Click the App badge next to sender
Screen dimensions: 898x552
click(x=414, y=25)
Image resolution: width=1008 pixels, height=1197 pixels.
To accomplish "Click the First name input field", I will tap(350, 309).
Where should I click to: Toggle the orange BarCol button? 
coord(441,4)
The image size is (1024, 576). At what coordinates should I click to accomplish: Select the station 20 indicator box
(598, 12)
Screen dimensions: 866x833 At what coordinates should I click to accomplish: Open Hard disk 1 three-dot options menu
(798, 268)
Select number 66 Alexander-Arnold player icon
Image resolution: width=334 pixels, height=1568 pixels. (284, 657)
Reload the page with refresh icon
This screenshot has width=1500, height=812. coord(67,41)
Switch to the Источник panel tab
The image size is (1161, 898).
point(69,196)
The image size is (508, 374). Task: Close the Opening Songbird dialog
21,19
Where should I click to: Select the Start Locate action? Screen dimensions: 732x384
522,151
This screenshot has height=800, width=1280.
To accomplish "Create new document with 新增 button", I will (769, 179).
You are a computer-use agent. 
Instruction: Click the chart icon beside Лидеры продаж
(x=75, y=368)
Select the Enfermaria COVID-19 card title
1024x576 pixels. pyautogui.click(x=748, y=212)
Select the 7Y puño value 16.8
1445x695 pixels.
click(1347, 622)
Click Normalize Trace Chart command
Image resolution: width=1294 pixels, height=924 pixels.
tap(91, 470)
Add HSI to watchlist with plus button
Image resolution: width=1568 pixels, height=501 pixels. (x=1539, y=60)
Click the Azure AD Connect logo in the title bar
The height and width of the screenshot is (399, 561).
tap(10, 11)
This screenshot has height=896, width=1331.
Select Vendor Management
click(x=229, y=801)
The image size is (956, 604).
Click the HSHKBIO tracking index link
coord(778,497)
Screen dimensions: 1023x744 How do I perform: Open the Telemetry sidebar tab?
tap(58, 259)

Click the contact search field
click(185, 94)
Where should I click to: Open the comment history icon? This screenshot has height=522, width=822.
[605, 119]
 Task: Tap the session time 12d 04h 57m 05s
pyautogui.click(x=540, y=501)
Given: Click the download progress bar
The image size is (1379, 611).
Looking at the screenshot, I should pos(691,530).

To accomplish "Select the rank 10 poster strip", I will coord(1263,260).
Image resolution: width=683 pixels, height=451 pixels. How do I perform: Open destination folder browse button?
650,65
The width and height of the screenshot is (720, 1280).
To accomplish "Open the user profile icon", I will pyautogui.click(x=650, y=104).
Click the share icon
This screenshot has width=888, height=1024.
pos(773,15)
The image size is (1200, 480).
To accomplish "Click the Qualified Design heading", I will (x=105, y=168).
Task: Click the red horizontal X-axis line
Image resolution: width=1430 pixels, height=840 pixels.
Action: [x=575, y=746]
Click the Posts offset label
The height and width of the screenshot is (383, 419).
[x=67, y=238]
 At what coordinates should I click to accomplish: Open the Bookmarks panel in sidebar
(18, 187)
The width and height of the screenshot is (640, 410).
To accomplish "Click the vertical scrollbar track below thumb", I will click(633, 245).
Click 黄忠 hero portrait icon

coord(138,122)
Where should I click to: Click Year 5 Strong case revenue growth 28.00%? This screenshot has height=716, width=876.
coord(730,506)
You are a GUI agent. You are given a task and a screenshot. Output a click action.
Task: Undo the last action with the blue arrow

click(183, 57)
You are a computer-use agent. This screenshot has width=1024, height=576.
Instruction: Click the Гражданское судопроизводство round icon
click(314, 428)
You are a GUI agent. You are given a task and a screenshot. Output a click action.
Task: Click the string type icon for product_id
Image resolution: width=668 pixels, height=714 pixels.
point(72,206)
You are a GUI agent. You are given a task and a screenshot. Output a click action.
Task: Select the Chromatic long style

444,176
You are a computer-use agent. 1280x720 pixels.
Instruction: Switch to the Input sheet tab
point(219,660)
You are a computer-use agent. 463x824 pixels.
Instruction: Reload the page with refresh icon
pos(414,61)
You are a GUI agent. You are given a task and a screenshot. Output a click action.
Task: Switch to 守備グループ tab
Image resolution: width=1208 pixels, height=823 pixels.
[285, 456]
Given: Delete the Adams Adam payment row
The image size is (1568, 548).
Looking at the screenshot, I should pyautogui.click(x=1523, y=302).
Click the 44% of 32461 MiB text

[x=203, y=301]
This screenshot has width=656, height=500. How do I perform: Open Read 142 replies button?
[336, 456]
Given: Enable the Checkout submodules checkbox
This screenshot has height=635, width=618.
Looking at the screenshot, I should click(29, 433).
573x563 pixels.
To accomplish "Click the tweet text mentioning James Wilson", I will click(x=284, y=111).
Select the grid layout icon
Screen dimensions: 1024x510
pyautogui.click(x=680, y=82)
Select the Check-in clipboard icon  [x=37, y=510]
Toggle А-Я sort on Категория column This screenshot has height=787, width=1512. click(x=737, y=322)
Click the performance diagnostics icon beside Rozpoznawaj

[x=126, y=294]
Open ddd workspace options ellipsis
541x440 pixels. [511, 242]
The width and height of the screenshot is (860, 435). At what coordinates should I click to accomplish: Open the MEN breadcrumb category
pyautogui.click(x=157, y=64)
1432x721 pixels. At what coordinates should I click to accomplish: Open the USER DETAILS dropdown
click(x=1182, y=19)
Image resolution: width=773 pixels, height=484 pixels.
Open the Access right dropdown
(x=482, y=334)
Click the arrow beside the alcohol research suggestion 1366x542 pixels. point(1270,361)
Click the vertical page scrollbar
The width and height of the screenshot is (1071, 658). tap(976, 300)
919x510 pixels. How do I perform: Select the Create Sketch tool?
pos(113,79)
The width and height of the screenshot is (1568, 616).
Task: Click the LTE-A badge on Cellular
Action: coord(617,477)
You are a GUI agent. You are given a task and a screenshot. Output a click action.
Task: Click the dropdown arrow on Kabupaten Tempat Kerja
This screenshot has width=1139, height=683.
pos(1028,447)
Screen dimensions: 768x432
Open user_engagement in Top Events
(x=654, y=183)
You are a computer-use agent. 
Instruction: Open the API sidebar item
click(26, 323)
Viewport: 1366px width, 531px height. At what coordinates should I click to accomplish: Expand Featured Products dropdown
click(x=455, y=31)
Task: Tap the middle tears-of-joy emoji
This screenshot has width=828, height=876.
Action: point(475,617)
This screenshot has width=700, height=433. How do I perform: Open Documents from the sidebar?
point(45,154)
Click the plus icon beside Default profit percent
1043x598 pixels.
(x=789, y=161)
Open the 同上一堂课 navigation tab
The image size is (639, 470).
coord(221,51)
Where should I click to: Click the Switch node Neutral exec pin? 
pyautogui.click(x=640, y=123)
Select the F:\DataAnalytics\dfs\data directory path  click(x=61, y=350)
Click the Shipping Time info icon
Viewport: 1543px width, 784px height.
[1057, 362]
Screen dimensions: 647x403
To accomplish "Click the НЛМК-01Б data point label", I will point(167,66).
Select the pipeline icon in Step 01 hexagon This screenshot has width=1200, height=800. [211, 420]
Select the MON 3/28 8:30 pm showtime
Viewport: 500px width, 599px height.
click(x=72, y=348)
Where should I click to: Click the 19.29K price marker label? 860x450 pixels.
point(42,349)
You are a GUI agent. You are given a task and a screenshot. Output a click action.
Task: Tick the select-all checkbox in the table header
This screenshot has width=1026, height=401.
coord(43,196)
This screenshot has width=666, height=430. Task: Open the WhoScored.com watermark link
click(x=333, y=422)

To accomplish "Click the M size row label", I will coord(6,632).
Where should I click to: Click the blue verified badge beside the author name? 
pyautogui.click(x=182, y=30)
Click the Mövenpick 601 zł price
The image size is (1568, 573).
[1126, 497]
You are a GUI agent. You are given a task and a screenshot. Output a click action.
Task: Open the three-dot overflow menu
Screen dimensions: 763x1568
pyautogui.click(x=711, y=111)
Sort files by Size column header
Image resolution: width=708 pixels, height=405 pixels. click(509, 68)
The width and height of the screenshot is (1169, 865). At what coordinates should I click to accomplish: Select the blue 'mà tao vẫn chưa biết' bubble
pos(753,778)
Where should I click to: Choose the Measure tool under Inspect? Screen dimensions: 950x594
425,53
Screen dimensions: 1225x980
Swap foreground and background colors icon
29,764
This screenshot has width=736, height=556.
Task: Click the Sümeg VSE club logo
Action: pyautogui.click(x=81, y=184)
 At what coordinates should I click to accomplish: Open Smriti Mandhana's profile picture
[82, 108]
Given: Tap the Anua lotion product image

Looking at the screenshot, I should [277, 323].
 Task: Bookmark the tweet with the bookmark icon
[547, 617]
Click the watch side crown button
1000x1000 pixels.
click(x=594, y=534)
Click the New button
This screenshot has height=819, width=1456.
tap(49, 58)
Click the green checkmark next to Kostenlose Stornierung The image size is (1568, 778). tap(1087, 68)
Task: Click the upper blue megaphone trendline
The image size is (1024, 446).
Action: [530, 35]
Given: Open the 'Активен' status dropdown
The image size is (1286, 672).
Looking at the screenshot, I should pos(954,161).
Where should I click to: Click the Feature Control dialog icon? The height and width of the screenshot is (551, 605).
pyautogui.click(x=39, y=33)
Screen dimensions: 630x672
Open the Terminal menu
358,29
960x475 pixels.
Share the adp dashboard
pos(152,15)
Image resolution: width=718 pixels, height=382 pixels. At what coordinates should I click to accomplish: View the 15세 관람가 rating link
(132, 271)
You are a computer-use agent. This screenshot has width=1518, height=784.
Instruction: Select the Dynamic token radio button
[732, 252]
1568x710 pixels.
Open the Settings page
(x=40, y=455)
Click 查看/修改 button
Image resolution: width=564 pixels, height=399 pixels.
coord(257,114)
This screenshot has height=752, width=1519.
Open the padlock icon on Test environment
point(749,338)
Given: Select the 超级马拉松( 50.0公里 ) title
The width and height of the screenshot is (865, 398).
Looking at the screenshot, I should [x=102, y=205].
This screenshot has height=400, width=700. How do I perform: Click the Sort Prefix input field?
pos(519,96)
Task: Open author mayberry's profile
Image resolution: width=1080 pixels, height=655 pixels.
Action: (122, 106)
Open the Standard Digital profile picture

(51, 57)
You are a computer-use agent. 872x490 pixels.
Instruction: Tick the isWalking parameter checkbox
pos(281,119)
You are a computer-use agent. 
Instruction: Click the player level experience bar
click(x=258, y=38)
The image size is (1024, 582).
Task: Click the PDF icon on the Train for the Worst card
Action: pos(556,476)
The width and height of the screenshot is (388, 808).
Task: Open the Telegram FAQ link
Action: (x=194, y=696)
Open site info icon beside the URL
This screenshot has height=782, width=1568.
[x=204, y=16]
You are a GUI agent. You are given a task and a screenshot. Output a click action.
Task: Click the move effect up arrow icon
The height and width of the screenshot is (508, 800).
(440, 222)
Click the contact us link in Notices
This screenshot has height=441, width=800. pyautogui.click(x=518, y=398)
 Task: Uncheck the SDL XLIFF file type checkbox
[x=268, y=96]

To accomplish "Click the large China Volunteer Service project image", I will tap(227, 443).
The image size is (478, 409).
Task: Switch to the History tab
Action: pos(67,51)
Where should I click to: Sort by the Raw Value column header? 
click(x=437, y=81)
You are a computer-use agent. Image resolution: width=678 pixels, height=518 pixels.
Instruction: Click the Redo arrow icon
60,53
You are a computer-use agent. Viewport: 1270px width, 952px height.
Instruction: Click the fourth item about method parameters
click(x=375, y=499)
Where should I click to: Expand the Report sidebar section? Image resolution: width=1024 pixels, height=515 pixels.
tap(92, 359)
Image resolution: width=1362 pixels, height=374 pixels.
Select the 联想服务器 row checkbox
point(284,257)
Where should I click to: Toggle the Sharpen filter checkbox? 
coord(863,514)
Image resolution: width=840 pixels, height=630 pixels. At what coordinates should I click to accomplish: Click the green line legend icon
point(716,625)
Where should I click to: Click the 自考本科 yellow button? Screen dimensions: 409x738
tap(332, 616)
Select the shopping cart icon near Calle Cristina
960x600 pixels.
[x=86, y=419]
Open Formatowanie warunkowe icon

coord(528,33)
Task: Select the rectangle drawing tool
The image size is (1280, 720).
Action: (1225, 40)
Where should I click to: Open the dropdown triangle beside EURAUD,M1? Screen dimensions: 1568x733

--------

▸ What is being asked
Look through the records and copy every line that has the word "computer".

▸ Exercise solution
You are a computer-use agent. 
You are a computer-use agent. This screenshot has width=1024, height=576.
You are a computer-use agent. 1280x720 pixels.
You are a computer-use agent. 463x824 pixels.
You are a computer-use agent. 
You are a computer-use agent. This screenshot has width=1518, height=784.
You are a computer-use agent. 872x490 pixels.
You are a computer-use agent. 
You are a computer-use agent. Image resolution: width=678 pixels, height=518 pixels.
You are a computer-use agent. Viewport: 1270px width, 952px height.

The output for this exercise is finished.